Varieties of sweet potatoes with brightly colored skin are especially interesting because of the presence of their natural pigments and their connection to antidiabetic, hepatoprotective, antioxidative, and anti-cancer activity, and even more, their use in the food industry as natural pigments, antioxidants, and supplements [46]. Therefore, Table 4 also summarizes the gained results for two pharmacological potentials: anti-inflammatory activity (AIA) and anti-hyperglycemic activity (AHgA). To determine these pharmacological potentials of various I. batatas, inhibition of α-amylase and protein denaturation was measured, and the results indicate lower to moderate activities. Purple sweet potato has the lowest AIA and AHgA values, while orange and pink-skinned batatas have the highest AIA (58.72 and 56.81%). Furthermore, white-skinned sweet potato has the strongest AHgA (61.56%). Based on the data presented in Table 4, the convective drying technique seems to be the method of choice for maintaining and determining the pharmaceutical activities of sweet potato samples. Depending on the type of extracts and batatas cultivators, α-amylase enzyme inhibitory activity varied from 56.85 to 98.78% in the research of Chintha et al. [43]. AHgA natural property of sweet potatoes is considered to be based on their phytochemical content, correlated to the presence of flavones. According to Ayeleso et al. [3], multiple reports associate white-skinned I. batatas with high anti-hyperglycemic activity, which agrees with this research’s results. Also, many studies demonstrated the correlation between the inhibition of lipopolysaccharide-inducing inflammatory responses and the intake of sweet potatoes rich in biomolecules [3].

Furthermore, antimicrobial testing of four varieties of sweet-fleshed potatoes was done following the appearance of inhibition zones during contact between tested sweet potato samples and microbial strains. All investigated samples exhibited no growth-suppressing effect (inhibition zones were not detected) on the selected fungi, yeasts, as well as both Gram-positive and Gram-negative bacteria (A. brasiliensis, C. albicans, S. aureus, E. faecalis, E. coli, and P. aeruginosa). While there is a lack of reports on the antimicrobial properties of sweet potato flesh, previous research has supported microbial evaluation of sweet potato leaves and roots. Lee et al. [47] assessed the antimicrobial activity of a water extract derived from spray-dried sweet potato roots against three Gram-positive bacteria (Staphylococcus epidermidis, Staphylococcus aureus, Enterococcus faecalis) and two Gram-negative bacteria (Bacillus cereus, Escherichia coli), noting that Staphylococcus species exhibited the greatest zones of growth inhibition.
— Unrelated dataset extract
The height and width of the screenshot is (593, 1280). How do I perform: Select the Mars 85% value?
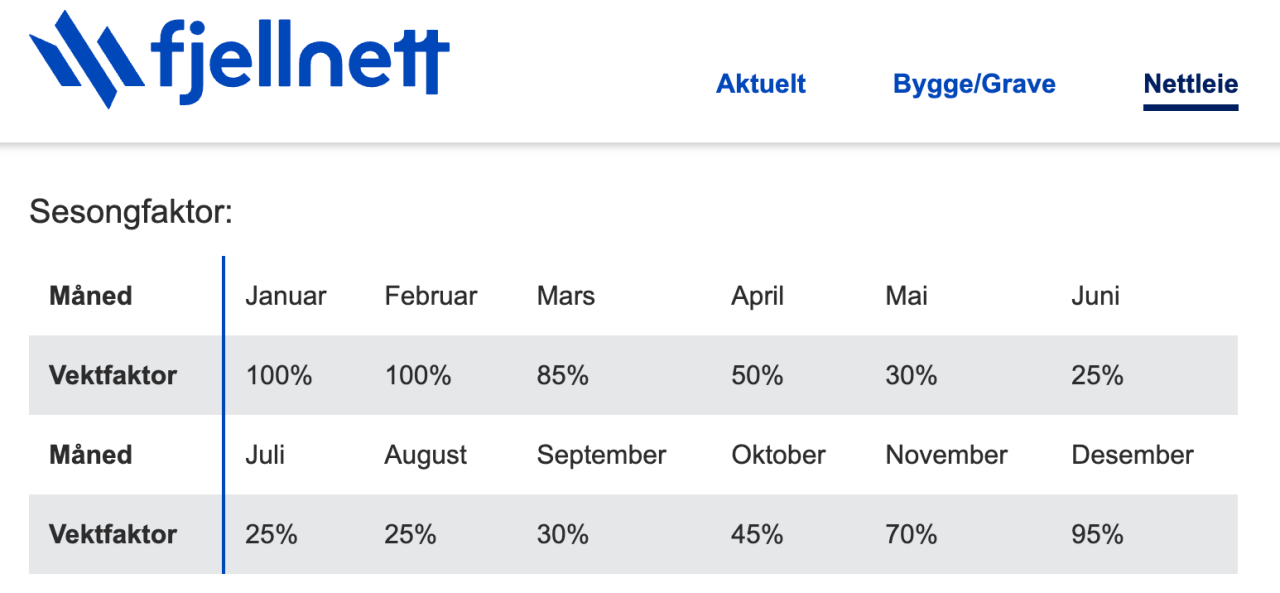[562, 376]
Since this study did not involve information about sweet potato variety, a deeper correlation with the results gained in this study is not considered. Furthermore, Naz et al. [48] found that orange sweet potato varieties, extracted using methanol and ethanol, exhibited antimicrobial activity against Gram-positive P. multocida bacteria, while none of the tested extracts inhibited the growth of E. coli. The absence of inhibition zones observed in the case of S. aureus, E. faecalis, E. coli, C. albicans, and Aspergillus brasiliensis in this study can likely be attributed to the non-specific selection of solvents, resulting in the insufficient isolation of chemical compounds capable of inhibiting the tested microorganisms. Considering that the tested samples showed no antimicrobial potential, these results were omitted from the following statistical analysis.

3.5. Color Correlation of the Sweet Potato Samples

Figure 4 presented a color correlation graph between all tested outputs for sweet potato characterization. Statistically significant correlations (p ≤ 0.05) were found between most of the analyzed responses. The size and the circle’s color depend on the correlation coefficients; if the color is blue, the positive correlation is achieved, and on the contrary, the red color represents the negative correlation. Also, the circle‘s size is increased with the absolute value of the correlation coefficient.

The highest positive correlations were found between phenolics and RP (r = 0.939), phenolics and DPPH (r = 0.927), and phenolics and ABTS (r = 0.882). Furthermore, DPPH was positively correlated to ABTS (r = 0.938) and RP (r = 0.971), while RP was also positively correlated with ABTS (r = 0.923). On the other hand, the highest negative correlations were observed between the content of carbs and moisture (r = −0.957) and phenolics and K (r = −0.925).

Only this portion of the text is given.